The Disarticulated Centipede: Or how to manage your team’s artificial unit, from Bernadette Petitpas
It is often noted how important a manager and their ability to rally employees is to the cohesion and unity of a team. So that the centipede that is the team, in this case, can see all its members moving in the same direction. However, this requires real unity to have a positive impact on the organization and the achievement of objectives.
Let's imagine, shall we ... You are the leader of a team. Your situation is not easy. Post-confinement, you are trying to invent a new normal that takes into account constraints while considering new ways of doing things, or even a reorientation – some might even say a revolution – regarding your activities. Each one of your employees makes the "right" speech, the one you want to hear. There is no active resistance and you do not detect any passiveness or aggression.
Yet, things are not moving forward, at least not at the expected pace. Or the results are not up to expectations and could seriously compromise the success of your initiatives. It must be said that there is no palpable enthusiasm, but rather, a kind of resignation.
As if everyone was dragging their feet, as it were, and the centipede was not moving swiftly.

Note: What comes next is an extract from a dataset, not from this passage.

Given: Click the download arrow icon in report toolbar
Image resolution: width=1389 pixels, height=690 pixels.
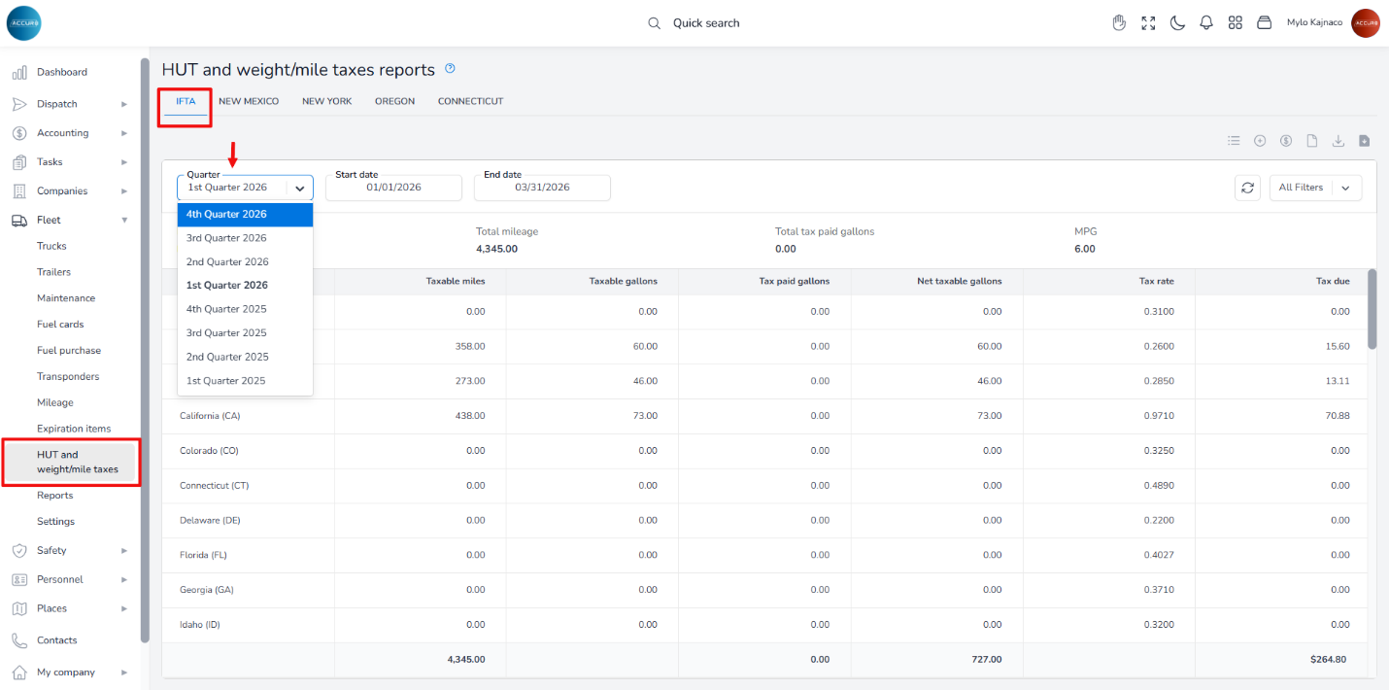Looking at the screenshot, I should point(1338,141).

Perhaps you yourself attend a play, a performance in which one or more of your employees may not even be aware that they are playing, disconnected from themselves by certain elements, including stress. Indeed, many people don't really know how they feel, what they are thinking or what they aspire to. It's as if our centipede saw its limbs wiggling around without direction, and the poor person (one of your team members) was suddenly dislocated.
It is in this kind of situation that apparent unity is in fact artificial.

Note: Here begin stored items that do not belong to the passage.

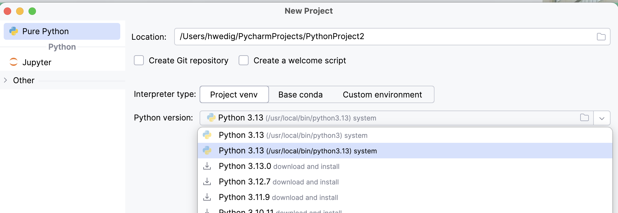This screenshot has width=618, height=213.
Task: Collapse the Python version dropdown arrow
Action: [x=602, y=118]
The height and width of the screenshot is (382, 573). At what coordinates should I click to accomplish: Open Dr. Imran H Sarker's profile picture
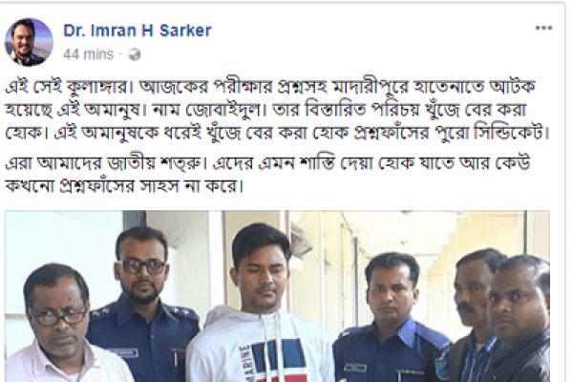pyautogui.click(x=29, y=42)
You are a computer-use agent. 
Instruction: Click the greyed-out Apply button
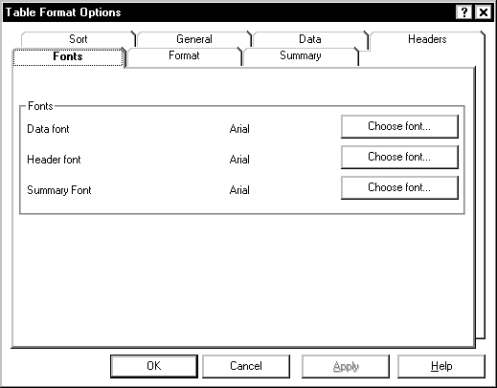coord(346,366)
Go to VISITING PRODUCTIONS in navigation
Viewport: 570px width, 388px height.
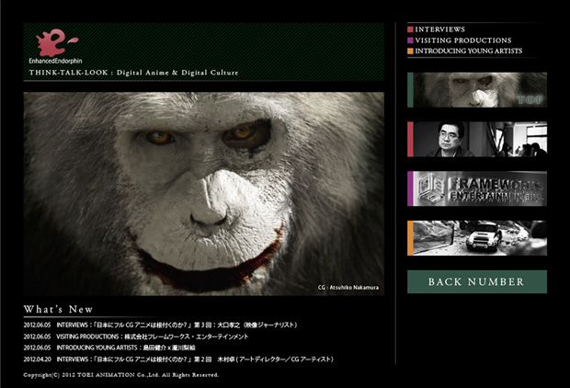462,40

What characterizes real unity, commitment and esprit de corps is the intellectual and emotional alignment of each person with common goals.
So how do we ensure that each person is involved, wholeheartedly, even if it is only regarding part of the project, so that the whole thing makes sense, so that collaboration and collegiality are supported, and a dose of creativity, novelty and fun is also added to the mix of collective success?
Why don't you start by repeatedly asking yourself certain questions?
Why are the objectives important? What do I care about?
What do they mean to me?
How does each of my employees feel?
How does everyone feel about the goals?
How do the goals resonate, or not, with everyone, and why?
Is it possible to rephrase or break down the objectives so that everyone can see themselves in them, recognize themselves in them, and want to get involved?
How can I make sure that while working towards the objectives, we have fun, individually and collectively?
You have just refined your understanding of the issues, both yours and those of your employees. You also have just identified possible solutions, those elements that will make everyone want to get involved, those related to the project and those related to how to complete it while having fun together.
Then you will not only have to validate your understanding with your team members, but you will also have to work with them to design a game plan that will integrate organizational and individual needs and obligations, as well as the modalities that will make it possible, in addition to achieving the objectives, to make them want to work together and have fun along the way.
And so your centipede can then move swiftly forward with all of the speed that its legs can muster...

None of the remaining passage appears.